→ **INSTRUCTIONS TO FOLLOW**
Repeat the entries word for word, starting with the line containing "Launch Rhythmbox music player" and continuing through the end of the entries.
┄┄┄┄┄┄
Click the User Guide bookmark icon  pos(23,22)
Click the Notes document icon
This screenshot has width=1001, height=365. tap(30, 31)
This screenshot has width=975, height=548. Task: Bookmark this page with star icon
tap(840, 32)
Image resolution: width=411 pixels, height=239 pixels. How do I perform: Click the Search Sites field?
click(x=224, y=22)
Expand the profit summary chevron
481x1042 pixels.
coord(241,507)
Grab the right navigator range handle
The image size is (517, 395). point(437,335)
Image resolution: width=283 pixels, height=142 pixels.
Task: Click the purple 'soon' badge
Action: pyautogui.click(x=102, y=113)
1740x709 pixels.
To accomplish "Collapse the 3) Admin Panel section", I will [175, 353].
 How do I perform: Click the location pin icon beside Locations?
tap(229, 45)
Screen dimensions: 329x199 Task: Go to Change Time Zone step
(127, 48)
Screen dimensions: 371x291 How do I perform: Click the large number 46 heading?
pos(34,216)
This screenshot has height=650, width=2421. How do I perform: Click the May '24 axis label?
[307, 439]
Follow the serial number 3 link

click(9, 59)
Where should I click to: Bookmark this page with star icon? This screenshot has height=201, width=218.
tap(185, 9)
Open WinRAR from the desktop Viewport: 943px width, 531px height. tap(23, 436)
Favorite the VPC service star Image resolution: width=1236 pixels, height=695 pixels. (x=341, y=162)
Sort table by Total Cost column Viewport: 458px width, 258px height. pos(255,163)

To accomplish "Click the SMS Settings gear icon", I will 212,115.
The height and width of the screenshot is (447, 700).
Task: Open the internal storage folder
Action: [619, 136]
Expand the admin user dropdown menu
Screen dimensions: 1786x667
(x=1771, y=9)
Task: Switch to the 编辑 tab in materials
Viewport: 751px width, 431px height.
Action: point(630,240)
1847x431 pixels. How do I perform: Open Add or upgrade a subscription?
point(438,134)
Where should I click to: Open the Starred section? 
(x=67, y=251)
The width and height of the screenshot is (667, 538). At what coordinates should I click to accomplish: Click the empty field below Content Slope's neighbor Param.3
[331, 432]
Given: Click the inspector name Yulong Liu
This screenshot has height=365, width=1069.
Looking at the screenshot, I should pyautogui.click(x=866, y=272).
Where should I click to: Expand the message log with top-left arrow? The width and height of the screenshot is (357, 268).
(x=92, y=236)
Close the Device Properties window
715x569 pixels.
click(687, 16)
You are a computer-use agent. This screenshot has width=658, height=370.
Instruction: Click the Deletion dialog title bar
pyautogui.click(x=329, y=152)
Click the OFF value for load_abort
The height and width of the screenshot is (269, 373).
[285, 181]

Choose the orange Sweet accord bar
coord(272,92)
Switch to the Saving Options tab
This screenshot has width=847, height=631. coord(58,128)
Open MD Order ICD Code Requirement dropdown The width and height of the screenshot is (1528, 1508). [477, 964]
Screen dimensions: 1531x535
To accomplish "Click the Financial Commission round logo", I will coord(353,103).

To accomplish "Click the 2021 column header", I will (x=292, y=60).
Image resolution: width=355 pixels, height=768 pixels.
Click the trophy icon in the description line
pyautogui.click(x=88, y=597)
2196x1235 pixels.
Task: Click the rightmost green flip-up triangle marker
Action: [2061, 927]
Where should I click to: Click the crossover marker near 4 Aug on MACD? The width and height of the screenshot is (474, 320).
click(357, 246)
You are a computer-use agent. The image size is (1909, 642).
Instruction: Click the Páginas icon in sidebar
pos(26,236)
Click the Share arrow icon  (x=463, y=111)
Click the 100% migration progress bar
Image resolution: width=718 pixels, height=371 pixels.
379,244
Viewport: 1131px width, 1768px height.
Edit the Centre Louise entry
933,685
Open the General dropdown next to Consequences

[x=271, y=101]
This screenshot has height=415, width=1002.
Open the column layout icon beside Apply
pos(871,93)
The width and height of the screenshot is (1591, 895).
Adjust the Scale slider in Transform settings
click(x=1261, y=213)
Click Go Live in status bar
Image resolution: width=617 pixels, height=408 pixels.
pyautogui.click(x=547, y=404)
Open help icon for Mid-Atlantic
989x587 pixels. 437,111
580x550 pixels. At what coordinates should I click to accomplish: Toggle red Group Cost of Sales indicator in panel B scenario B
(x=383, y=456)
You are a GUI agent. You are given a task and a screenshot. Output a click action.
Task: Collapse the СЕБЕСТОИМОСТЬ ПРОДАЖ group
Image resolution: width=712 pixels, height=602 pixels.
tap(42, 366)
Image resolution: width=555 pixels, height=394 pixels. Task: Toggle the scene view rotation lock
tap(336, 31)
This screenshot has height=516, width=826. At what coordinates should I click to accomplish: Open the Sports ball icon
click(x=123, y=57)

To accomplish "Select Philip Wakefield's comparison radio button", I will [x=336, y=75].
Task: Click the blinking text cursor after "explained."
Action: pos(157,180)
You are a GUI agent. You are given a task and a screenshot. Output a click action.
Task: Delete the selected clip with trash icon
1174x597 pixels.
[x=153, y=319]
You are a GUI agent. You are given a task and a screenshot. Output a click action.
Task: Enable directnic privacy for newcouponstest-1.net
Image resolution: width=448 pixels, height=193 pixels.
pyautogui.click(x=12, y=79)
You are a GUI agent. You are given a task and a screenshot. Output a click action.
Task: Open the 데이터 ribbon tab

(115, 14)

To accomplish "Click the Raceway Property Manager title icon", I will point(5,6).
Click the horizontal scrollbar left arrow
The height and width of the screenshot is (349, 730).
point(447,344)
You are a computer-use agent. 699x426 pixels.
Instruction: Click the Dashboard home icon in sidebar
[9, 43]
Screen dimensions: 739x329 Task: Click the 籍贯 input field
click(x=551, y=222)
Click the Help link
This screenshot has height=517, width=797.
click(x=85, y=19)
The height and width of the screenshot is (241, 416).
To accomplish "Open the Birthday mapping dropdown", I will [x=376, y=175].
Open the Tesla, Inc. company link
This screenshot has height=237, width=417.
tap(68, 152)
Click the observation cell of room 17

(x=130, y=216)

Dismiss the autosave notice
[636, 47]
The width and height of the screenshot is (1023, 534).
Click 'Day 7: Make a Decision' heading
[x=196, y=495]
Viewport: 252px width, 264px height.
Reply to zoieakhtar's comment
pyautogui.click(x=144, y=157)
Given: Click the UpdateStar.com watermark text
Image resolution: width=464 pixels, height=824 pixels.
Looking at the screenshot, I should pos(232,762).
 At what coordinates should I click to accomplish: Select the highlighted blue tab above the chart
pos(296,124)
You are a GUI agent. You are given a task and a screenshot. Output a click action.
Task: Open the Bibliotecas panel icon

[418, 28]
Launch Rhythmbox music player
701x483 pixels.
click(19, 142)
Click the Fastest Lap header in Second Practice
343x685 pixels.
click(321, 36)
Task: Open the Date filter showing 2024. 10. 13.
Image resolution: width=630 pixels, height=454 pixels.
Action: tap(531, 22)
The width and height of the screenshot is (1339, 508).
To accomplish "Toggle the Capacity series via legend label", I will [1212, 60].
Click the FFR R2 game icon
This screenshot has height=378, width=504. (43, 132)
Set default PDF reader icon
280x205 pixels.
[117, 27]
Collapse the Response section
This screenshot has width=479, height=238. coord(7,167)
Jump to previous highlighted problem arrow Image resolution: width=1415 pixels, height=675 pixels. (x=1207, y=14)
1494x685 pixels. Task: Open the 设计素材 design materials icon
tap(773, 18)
┄┄┄┄┄┄
→ **RESPONSE TO THIS EXERCISE**
Launch Rhythmbox music player
701x483 pixels.
click(19, 142)
Click the Fastest Lap header in Second Practice
343x685 pixels.
click(321, 36)
Task: Open the Date filter showing 2024. 10. 13.
Image resolution: width=630 pixels, height=454 pixels.
Action: tap(531, 22)
The width and height of the screenshot is (1339, 508).
To accomplish "Toggle the Capacity series via legend label", I will [1212, 60].
Click the FFR R2 game icon
This screenshot has height=378, width=504. (43, 132)
Set default PDF reader icon
280x205 pixels.
[117, 27]
Collapse the Response section
This screenshot has width=479, height=238. coord(7,167)
Jump to previous highlighted problem arrow Image resolution: width=1415 pixels, height=675 pixels. (x=1207, y=14)
1494x685 pixels. Task: Open the 设计素材 design materials icon
tap(773, 18)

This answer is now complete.